Performance of LQR-Guided RL
A LQR is designed based on assumed linear dynamical system whose parameters value are chosen arbitrary.
This designed LQR is used to Guide the RL during its training and testing phase on a true system. The assumed system and true system (nonlinear)
considered are as below:
$$\text{Assumed system}\hspace{2em}1.6\ddot{x} - 0.5\dot{x} + 181x = u - 1.6\ddot{x}_{g}$$
$$ \text{True system}\hspace{3em}\ddot{x} + 0.4\dot{x} + 100x + x^3= u - \ddot{x}^g$$
where $x,u,\ddot{x}^g$ are the displacement, control force and ground acceleration respectively.
Training phase
To assess the effectiveness of the proposed approach, the acceleration response
of the dynamical system during the training phase is compared between the LQR-guided
reinforcement learning (RL) policy and the non-guided RL policy. As shown in
Figure
[2], the incorporation of the LQR prior leads
to a significantly reduced acceleration response relative to the non-guided RL policy.

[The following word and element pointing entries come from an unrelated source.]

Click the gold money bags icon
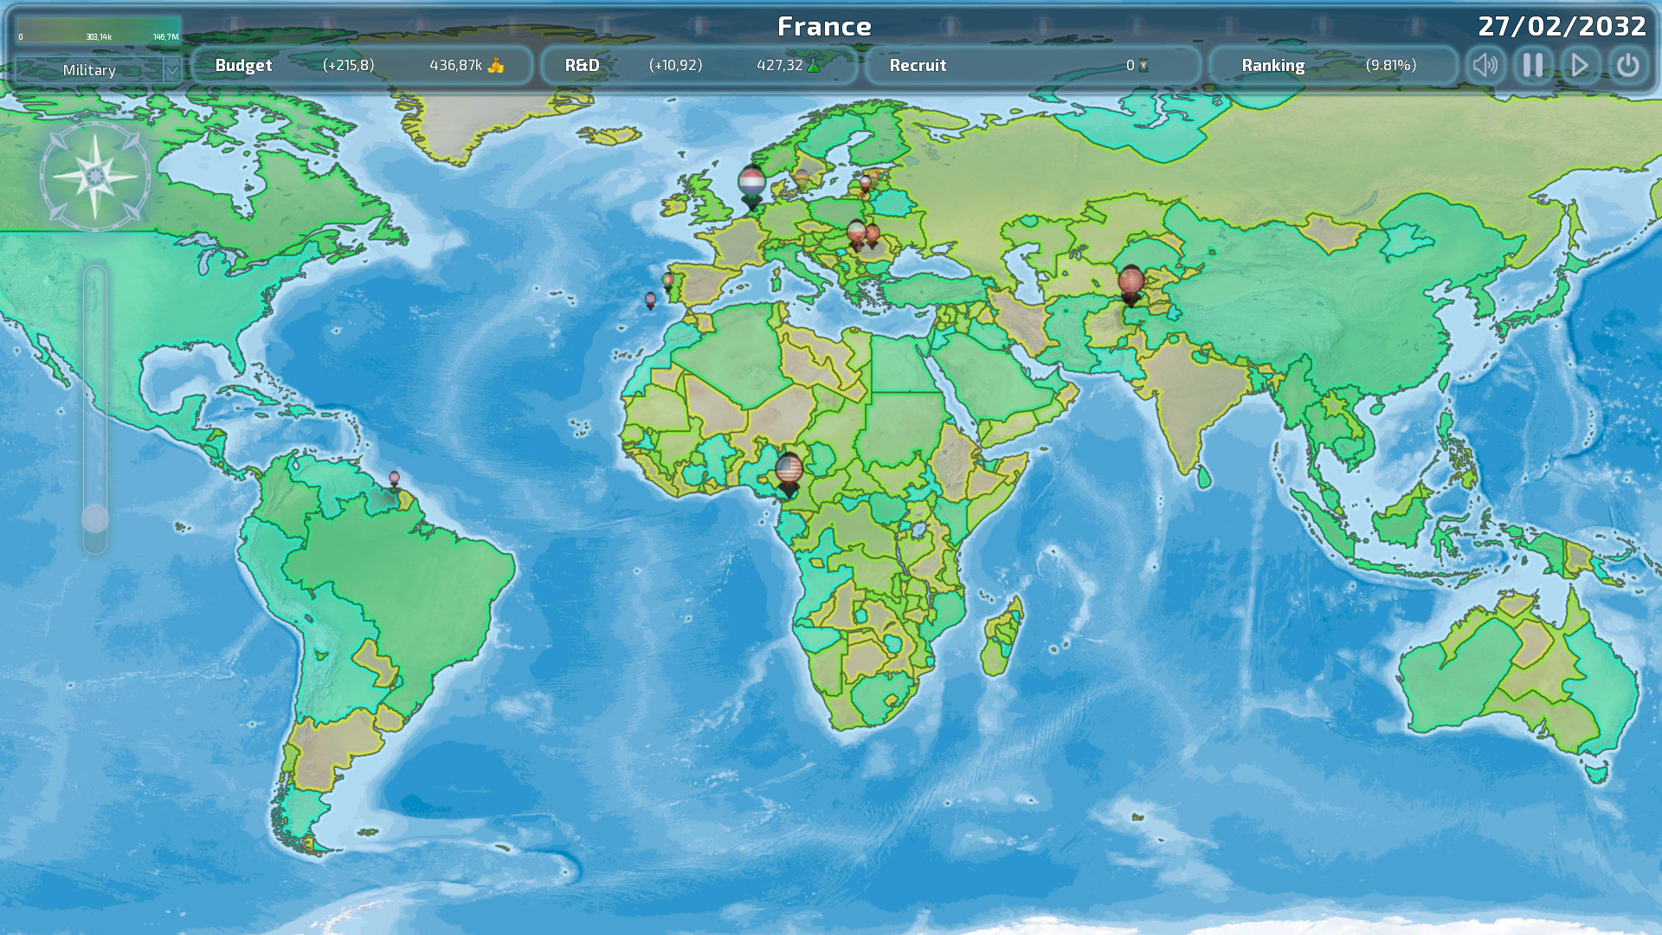The width and height of the screenshot is (1662, 935). (x=496, y=66)
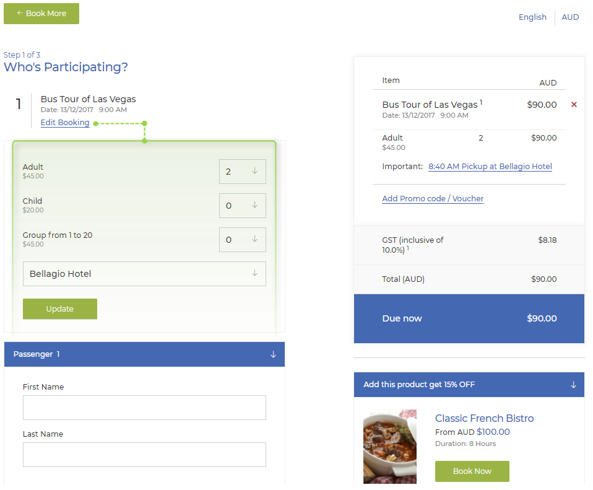
Task: Go back with Book More button
Action: coord(41,14)
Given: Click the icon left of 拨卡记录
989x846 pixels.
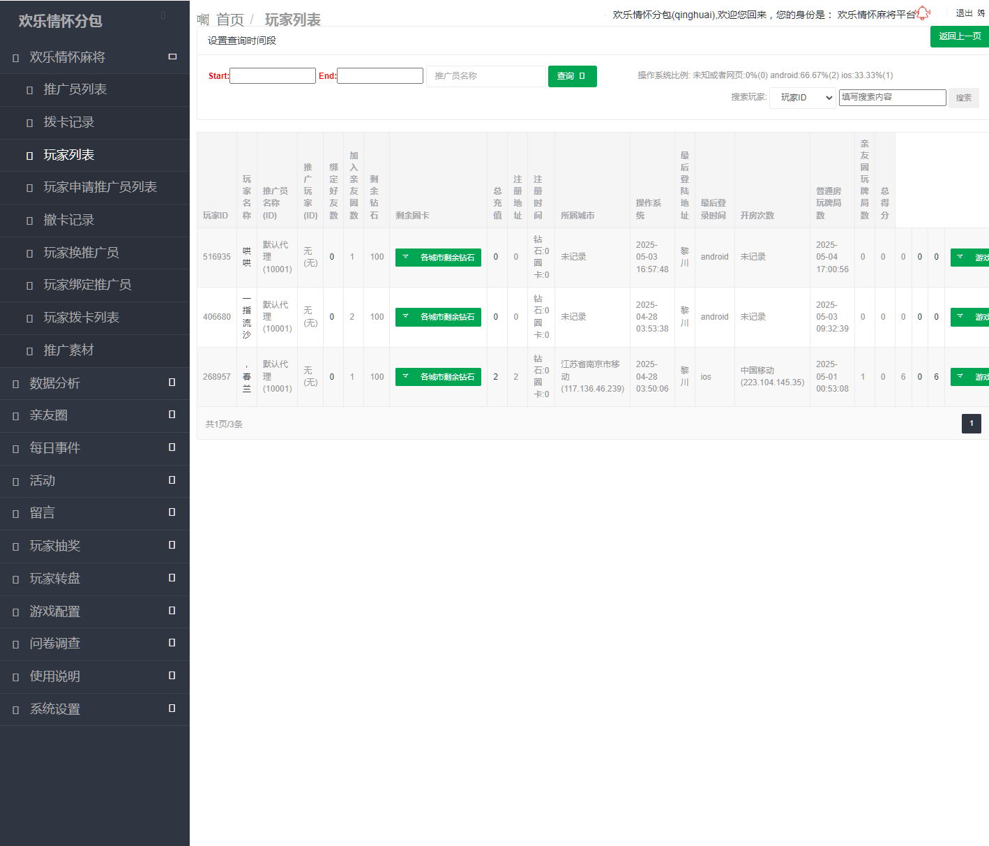Looking at the screenshot, I should pos(29,123).
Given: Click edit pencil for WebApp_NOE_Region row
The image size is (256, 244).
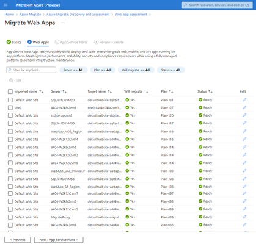Looking at the screenshot, I should [244, 131].
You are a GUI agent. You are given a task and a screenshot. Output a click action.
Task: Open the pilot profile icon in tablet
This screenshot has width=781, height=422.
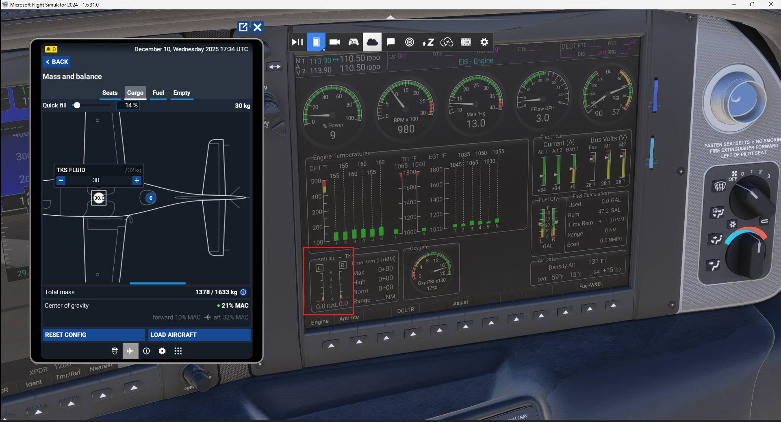(115, 351)
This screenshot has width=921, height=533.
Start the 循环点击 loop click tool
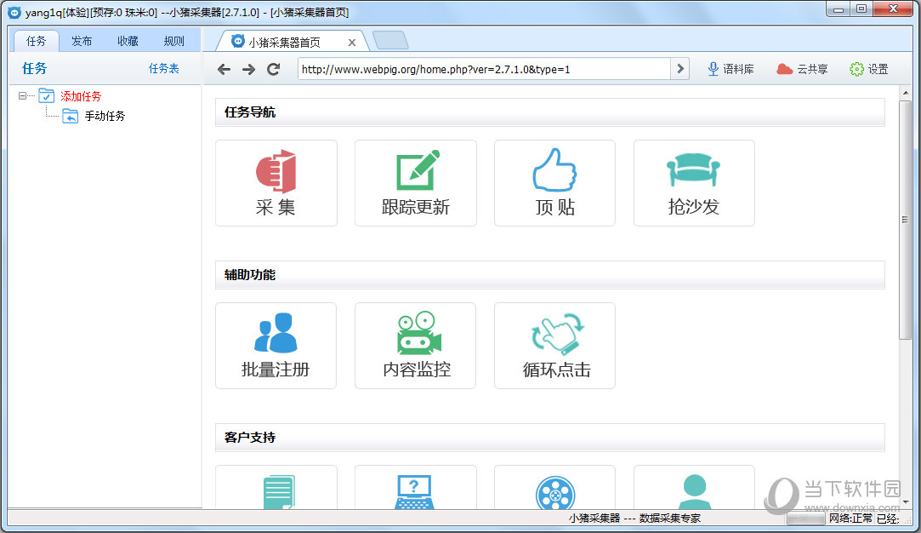[554, 345]
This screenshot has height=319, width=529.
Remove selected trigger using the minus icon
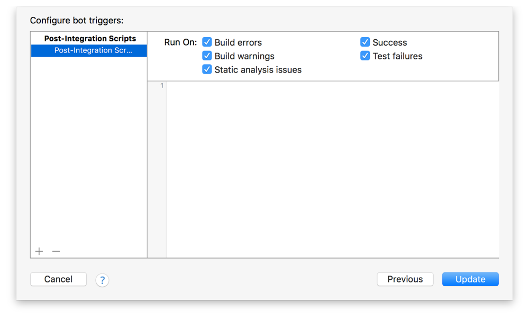[x=56, y=251]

Figure 2: Comparison of acceleration response during training of RL controller and LQR-Guided RL controller
Testing phase
The LQR-guided RL policy and the standalone LQR policy are tested on the true
nonlinear system. As illustrated in Figure
[3], the
LQR-guided RL policy exhibits lower acceleration responses and requires reduced control
effort compared to the LQR policy. These results indicate that LQR guidance improves the
safety in the training process of the RL policy, and also, the trained RL policy achieves
superior performance compared to the standalone LQR policy.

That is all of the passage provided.